Existen estudios que demuestran que los perros pueden detectar diferentes tipos de cáncer. Existen perros de terapia que ayudan a personas con necesidades educativas especiales y otros que están entrenados para detectar y responder ante las convulsiones de un ataque epiléptico.

Sin embargo, es en lo relativo a esta enfermedad donde se acaba de realizar un gran descubrimiento. Un estudio reciente realizado por la Universidad de Rennes, en Francia, ha demostrado que los perros son capaces de detectar el momento exacto en el que una persona va a sufrir un ataque epiléptico.

Según la investigación, publicada en la revista Scientist Reports, las personas desprenden un olor diferente en el instante de sufrir el ataque y los perros son capaces de distinguirlo a través de su olfato.

De confirmarse esta teoría se podrían entrenar a los canes para que alerten a los pacientes antes de una convulsión y así estos podrían tumbarse y ponerse en lugar seguro antes del episodio epiléptico evitando consecuencias más graves.

Para llegar a esta conclusión, el estudio utilizó cinco perros entrenados por Medical Mutts, una organización de perros de asistencia de Indianapolis (EEUU), adiestrados específicamente para reaccionar ante subidas repentinas de azúcar en personas con diabetes y detectar diferentes tipos de cáncer.

A los perros que participaron en las investigación se les dieron a oler diferentes muestras de sudor de varias personas epilépticas durante el transcurso de uno de los ataques, mientras se encontraban en reposo y después de haber practicado actividad física.

De los cinco perros participantes, tres pudieron identificar con el 100% de exactitud que muestras correspondían al momento de una crisis epiléptica aun siendo en diferentes personas.

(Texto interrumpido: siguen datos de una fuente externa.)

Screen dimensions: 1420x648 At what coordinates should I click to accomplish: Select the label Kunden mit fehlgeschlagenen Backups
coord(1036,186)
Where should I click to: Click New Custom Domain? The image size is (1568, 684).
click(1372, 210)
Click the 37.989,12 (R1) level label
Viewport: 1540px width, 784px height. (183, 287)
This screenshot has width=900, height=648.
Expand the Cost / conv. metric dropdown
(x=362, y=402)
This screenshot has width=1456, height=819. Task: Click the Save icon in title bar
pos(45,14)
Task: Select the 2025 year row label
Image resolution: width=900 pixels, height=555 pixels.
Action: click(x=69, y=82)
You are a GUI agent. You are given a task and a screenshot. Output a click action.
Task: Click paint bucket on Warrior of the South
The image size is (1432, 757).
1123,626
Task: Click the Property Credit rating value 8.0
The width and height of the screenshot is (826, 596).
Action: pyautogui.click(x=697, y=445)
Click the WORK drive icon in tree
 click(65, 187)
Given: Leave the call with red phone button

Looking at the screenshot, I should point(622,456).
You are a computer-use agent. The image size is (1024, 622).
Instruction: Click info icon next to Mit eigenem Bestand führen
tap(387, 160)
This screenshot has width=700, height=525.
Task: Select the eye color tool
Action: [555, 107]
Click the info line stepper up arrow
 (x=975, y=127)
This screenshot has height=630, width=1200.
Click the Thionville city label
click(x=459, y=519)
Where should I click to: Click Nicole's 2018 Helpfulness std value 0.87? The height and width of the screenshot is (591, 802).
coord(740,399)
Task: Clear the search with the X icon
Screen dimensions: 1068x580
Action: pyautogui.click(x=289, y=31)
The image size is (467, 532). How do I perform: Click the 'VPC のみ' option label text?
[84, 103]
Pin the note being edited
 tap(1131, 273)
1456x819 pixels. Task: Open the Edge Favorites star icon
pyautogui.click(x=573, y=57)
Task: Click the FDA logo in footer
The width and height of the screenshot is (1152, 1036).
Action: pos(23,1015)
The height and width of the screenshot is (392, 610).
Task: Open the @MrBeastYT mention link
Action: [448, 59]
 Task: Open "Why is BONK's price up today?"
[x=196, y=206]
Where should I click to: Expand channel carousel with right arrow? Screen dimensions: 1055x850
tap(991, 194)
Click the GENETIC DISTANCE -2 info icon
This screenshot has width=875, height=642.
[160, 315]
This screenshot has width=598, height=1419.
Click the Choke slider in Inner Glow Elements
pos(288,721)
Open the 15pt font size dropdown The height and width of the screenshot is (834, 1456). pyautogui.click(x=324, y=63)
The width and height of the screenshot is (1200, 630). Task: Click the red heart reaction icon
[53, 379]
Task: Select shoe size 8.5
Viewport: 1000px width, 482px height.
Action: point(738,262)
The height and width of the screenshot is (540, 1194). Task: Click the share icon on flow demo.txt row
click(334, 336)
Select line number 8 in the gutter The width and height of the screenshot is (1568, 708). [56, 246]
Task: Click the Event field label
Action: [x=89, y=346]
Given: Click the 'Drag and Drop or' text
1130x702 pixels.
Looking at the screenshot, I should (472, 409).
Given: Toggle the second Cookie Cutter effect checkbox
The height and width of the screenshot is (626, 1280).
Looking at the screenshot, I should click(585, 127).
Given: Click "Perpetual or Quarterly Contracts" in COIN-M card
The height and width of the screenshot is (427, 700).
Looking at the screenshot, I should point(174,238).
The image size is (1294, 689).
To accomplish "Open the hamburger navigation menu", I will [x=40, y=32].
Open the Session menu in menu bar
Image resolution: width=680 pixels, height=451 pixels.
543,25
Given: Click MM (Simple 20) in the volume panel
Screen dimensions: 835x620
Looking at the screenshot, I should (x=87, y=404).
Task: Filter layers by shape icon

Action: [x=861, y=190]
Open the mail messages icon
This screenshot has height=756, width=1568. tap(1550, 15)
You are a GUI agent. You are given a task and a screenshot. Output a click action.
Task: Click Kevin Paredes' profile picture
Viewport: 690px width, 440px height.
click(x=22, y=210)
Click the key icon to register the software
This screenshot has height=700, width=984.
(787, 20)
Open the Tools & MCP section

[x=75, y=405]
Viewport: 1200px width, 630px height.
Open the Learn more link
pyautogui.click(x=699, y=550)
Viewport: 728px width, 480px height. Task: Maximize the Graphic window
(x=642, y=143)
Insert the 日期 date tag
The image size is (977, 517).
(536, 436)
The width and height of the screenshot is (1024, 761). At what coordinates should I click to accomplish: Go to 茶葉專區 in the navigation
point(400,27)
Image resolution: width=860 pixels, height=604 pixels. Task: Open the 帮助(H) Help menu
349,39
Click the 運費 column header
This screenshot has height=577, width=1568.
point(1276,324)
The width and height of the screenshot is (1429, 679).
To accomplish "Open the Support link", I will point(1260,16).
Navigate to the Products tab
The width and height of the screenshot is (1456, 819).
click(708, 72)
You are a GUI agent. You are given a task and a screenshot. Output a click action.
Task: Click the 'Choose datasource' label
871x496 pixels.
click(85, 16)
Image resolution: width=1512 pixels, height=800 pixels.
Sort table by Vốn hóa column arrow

Amélie Catala, Profesora de Etología Animal y Humana en la Universidad de Rennes y autora principal del estudio, aseguraba que la diferenciación se detecta a través del olfato pues está convencida, tras dos años de investigación, de que cuando se produce un ataque epiléptico se liberan una serie de neurohormonas con un olor similar al del estrés.

De confirmarse este hallazgo se podrían entrenar a más perros que servirían de gran ayuda para los más de 50 millones de personas con epilepsia que hay en el mundo según la Organización Mundial de la Salud (OMS).